白糠線は夭折の路線だ。わずか19歳の生涯だった。
本来、白糠線は釧路の西、根室本線白糠駅から池北線(その後、ちほく高原鉄道ふるさと銀河線=2006年4月廃線)の足寄(あしょろ)をめざし、根室本線のバイパス的に使われるのが究極の姿だったらしい。しかし、沿線の石炭産業は終焉を告げ、路線の存在価値が急速に下がっていった。それでも人家がほとんどない荒涼たる土地をひたすら北へ進み、まず上茶路まで開業。死力を振り絞って北進まで開業したところで、精根尽き果てた。白糠線は第一次特定地方交通線になりバス転換第1号の栄誉を受けた。

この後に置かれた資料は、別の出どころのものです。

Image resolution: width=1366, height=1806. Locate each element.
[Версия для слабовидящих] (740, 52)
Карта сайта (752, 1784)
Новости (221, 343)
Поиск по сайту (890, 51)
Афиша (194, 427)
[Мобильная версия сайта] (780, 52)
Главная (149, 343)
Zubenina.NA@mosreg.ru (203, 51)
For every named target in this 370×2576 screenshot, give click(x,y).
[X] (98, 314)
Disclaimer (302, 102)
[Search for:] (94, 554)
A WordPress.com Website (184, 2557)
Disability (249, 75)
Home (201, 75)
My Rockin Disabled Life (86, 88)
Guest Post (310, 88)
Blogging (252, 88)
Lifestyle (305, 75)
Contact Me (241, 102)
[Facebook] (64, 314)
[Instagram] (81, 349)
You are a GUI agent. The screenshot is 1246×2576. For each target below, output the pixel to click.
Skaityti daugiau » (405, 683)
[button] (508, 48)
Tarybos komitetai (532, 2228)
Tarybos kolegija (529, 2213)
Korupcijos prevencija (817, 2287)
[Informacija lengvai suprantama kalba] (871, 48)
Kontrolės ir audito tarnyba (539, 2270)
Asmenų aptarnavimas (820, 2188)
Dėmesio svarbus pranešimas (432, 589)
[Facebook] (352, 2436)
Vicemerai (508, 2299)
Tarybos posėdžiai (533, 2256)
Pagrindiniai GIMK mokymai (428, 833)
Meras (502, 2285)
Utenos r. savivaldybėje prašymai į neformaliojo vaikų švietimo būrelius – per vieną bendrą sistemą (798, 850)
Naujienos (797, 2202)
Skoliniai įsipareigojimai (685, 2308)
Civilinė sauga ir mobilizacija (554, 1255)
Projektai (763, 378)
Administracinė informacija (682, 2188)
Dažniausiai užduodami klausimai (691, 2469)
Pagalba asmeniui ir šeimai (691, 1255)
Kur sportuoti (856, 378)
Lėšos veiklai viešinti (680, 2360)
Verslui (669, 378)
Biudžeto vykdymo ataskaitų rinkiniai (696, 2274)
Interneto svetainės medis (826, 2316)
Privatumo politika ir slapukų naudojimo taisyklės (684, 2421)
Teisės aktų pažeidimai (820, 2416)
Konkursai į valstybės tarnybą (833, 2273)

終着駅だった北進駅を見れば、廃止になるのがわかる。北進はまったく人跡のない土地でこれといった地名がなく、「北へ進もう」のかけ声が駅名になったという。駅の先には車止めがあったが、この先の一部は路盤が作られていた。しかし車止めが外されることはなかった。
白糠線はたった1両の車両がトコトコ走っていた。筆者が乗車したときは約20人の乗客がいたが、「まともな」客は5名程度で、あとはすべて鉄道マニアだった。中でも、駅名票を撮りまくっている女性がいて(共栄仮乗降場の写真参照)、それをまねして筆者も駅名票を撮り出した。だから、白糠の次の上白糠駅は写していない。気になったので帰りの車中で聞くと、彼女は岩見沢の女性だった。今、どうしているだろうか。あのときの上白糠駅の写真を持っているだろうか。
北進駅に着いたら、少年たちが種村直樹著「鈍行列車の旅」を持って近づいてきた。筆者はこの本のイラストを描いていたのだ。渚滑線のクイズマニアといい、筆者を知っている人が多いのにいささか気をよくしたのだった。

上茶路駅下北進駅
北進駅 北進駅全景。わざわざ崖に登って撮影。